What is needed is an exact copy of the lines in the entries below from the one holding "Viewport: 609px width, 272px" through the one holding "The width and", pictures excluded.

■ Information shown

++++++++

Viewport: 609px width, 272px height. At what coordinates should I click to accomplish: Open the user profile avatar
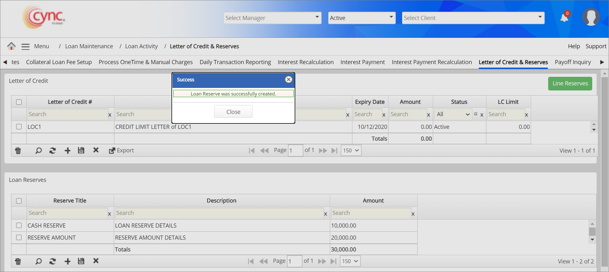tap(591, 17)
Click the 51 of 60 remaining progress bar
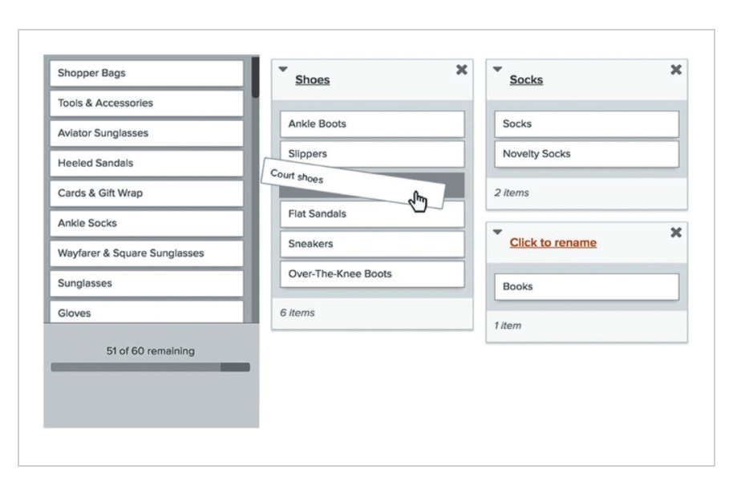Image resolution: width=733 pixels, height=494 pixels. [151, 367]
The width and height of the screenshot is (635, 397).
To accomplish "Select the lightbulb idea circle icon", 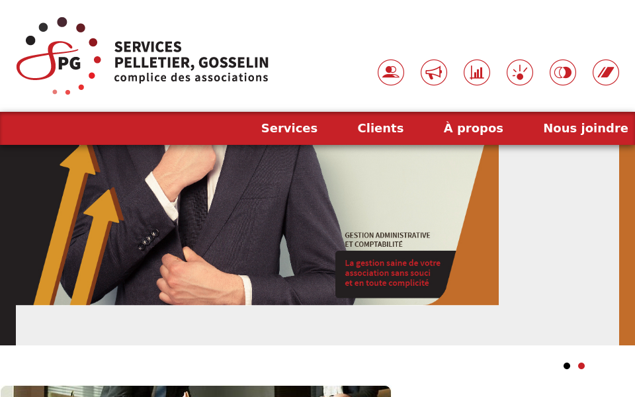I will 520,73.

++++++++

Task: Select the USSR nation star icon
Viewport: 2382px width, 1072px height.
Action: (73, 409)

++++++++

■ Result of this exercise
Viewport: 609px width, 272px height. At what coordinates should I click to accomplish: Open the user profile avatar
tap(591, 17)
Click the 51 of 60 remaining progress bar
Image resolution: width=733 pixels, height=494 pixels. [151, 367]
The width and height of the screenshot is (635, 397).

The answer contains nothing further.